**Work request**
Skip every picture. Print each line from the one containing "The image size is (1080, 608)." through the end of the records below, word for word.

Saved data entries
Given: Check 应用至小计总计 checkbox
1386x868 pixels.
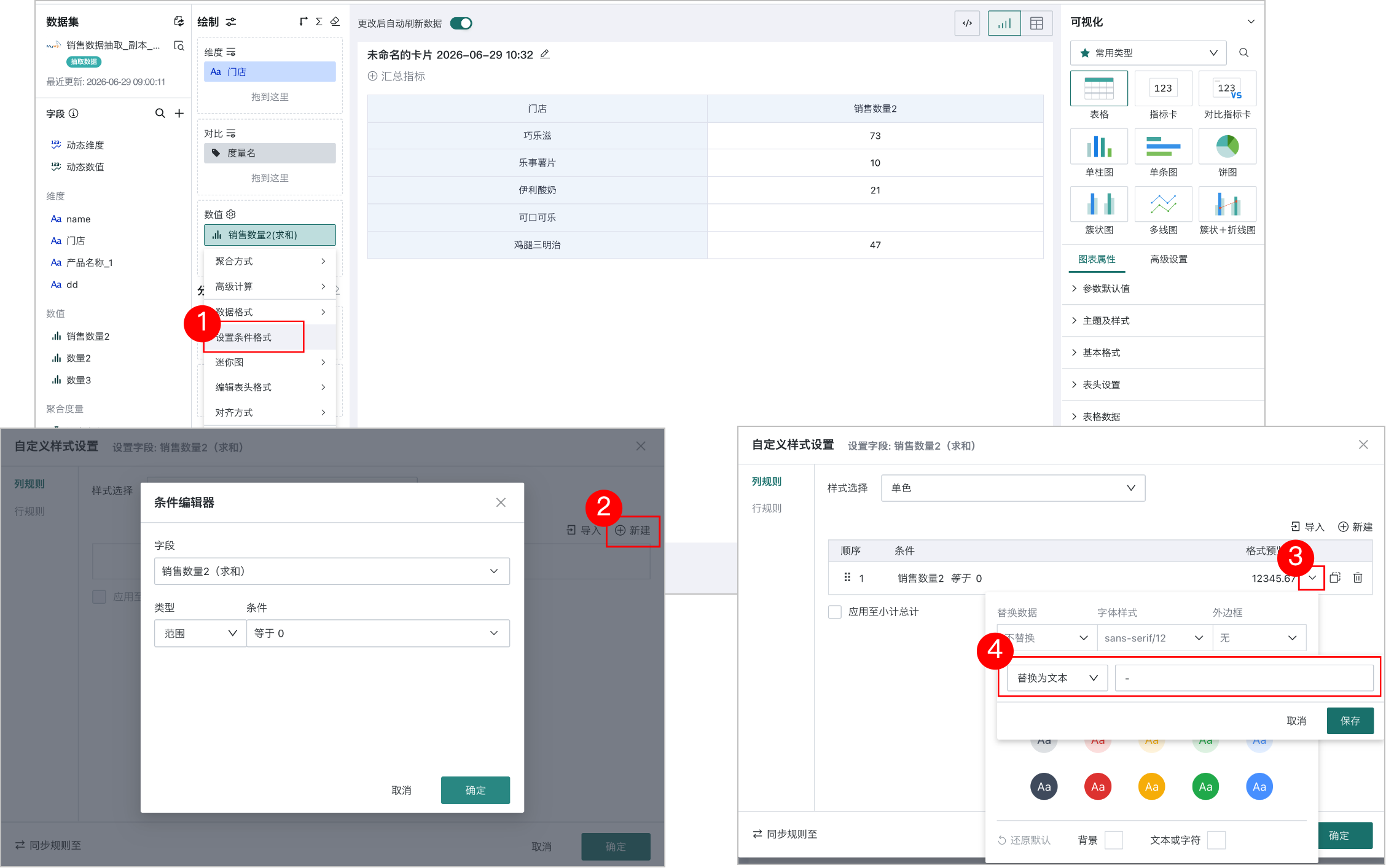Looking at the screenshot, I should (x=835, y=612).
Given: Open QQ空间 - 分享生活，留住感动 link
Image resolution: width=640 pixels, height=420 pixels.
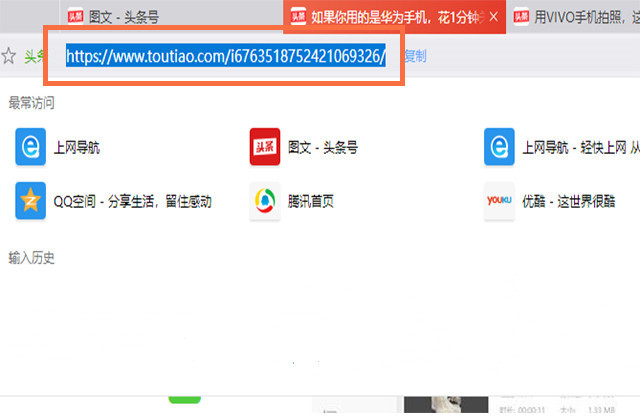Looking at the screenshot, I should tap(133, 201).
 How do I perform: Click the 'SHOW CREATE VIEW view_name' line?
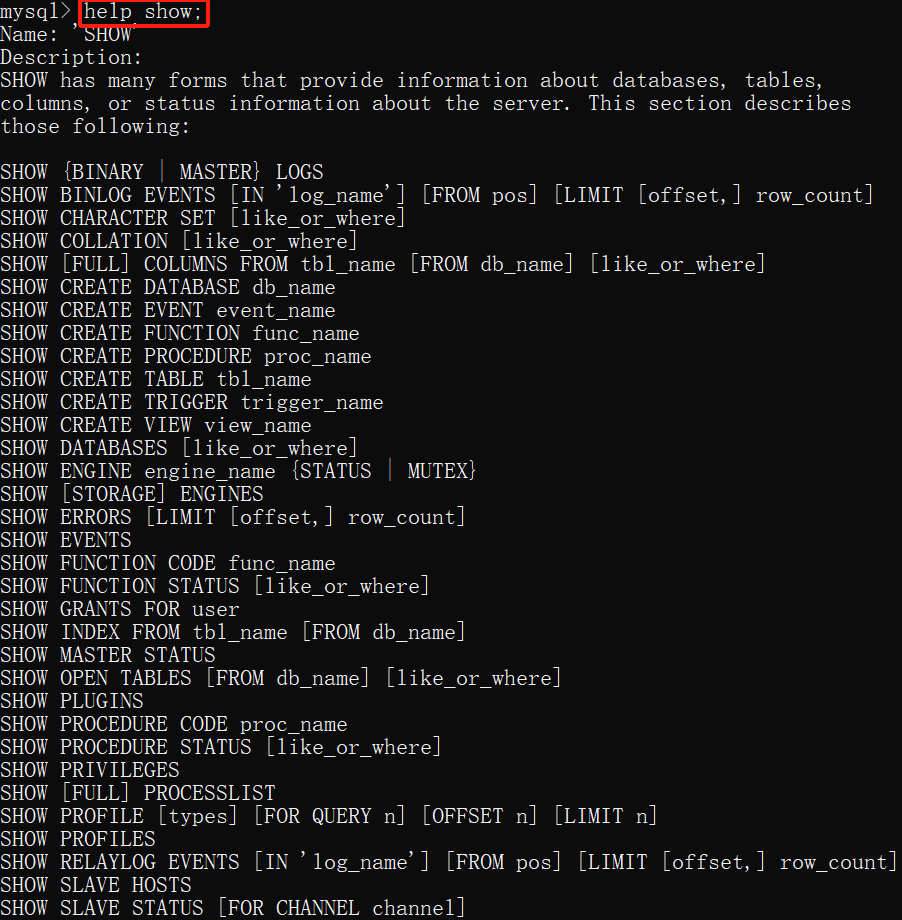click(x=156, y=425)
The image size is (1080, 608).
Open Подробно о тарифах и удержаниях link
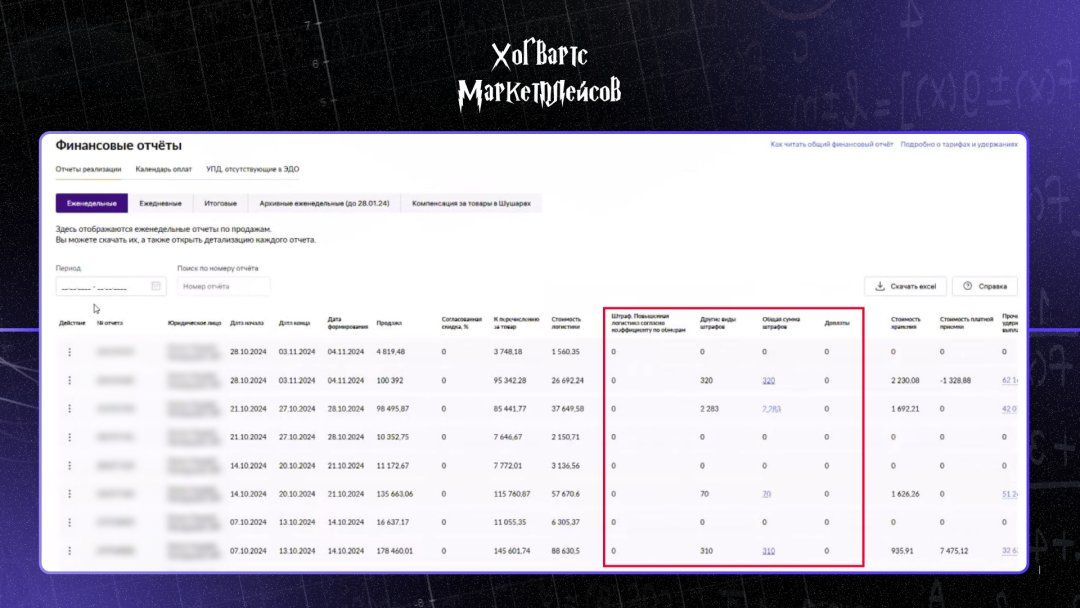coord(958,144)
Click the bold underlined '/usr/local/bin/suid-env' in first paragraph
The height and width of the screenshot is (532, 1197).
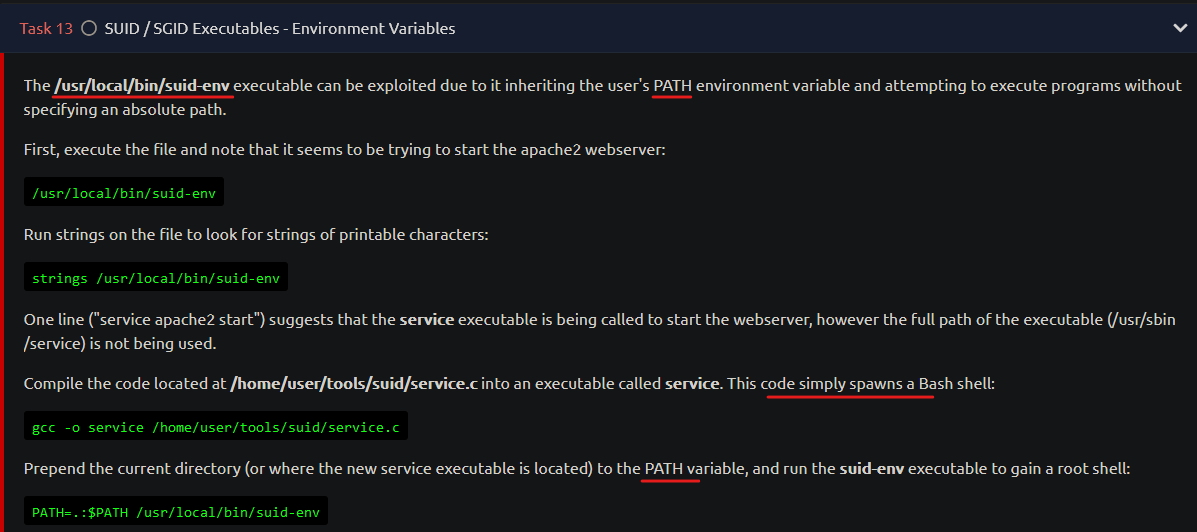tap(143, 85)
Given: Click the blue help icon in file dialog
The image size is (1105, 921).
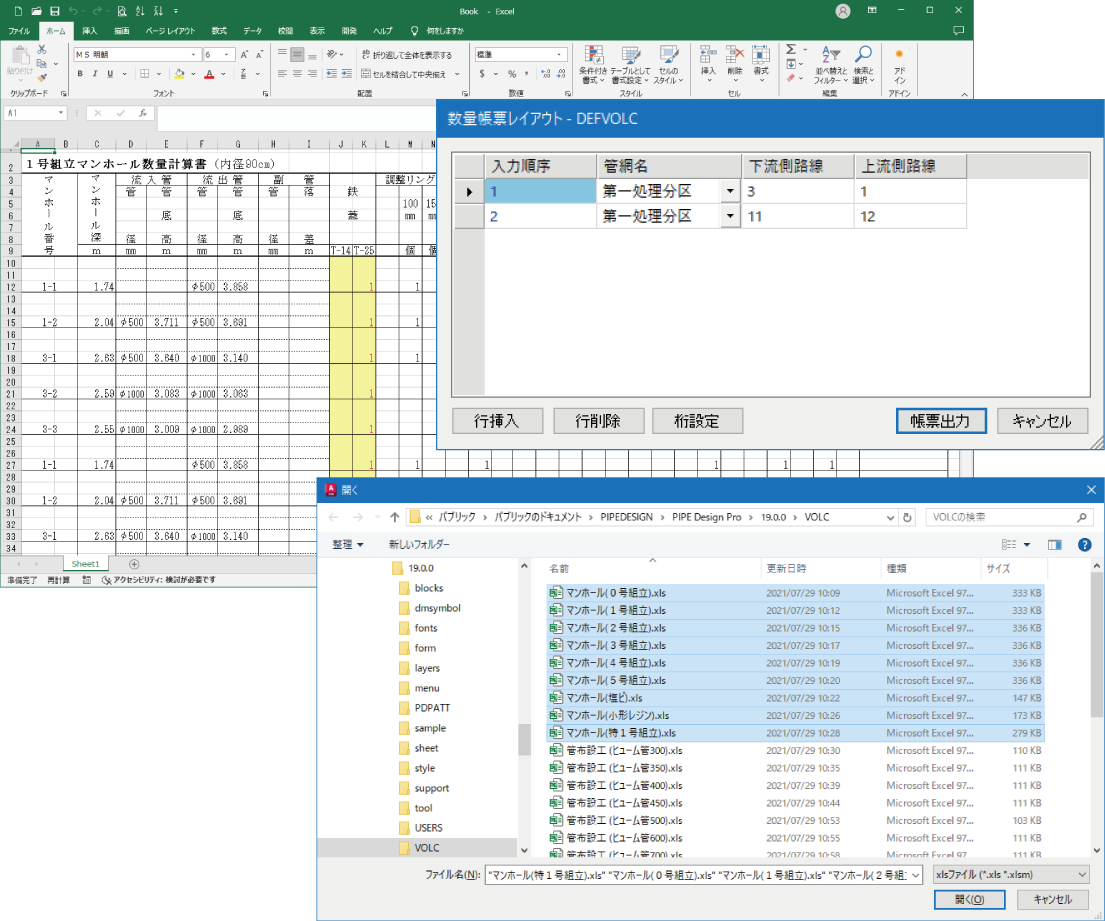Looking at the screenshot, I should click(x=1084, y=545).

**Answer section**
The image size is (1080, 608).
Open Подробно о тарифах и удержаниях link
coord(958,144)
Click the bold underlined '/usr/local/bin/suid-env' in first paragraph
The height and width of the screenshot is (532, 1197).
tap(143, 85)
Given: Click the blue help icon in file dialog
The image size is (1105, 921).
Looking at the screenshot, I should click(x=1084, y=545).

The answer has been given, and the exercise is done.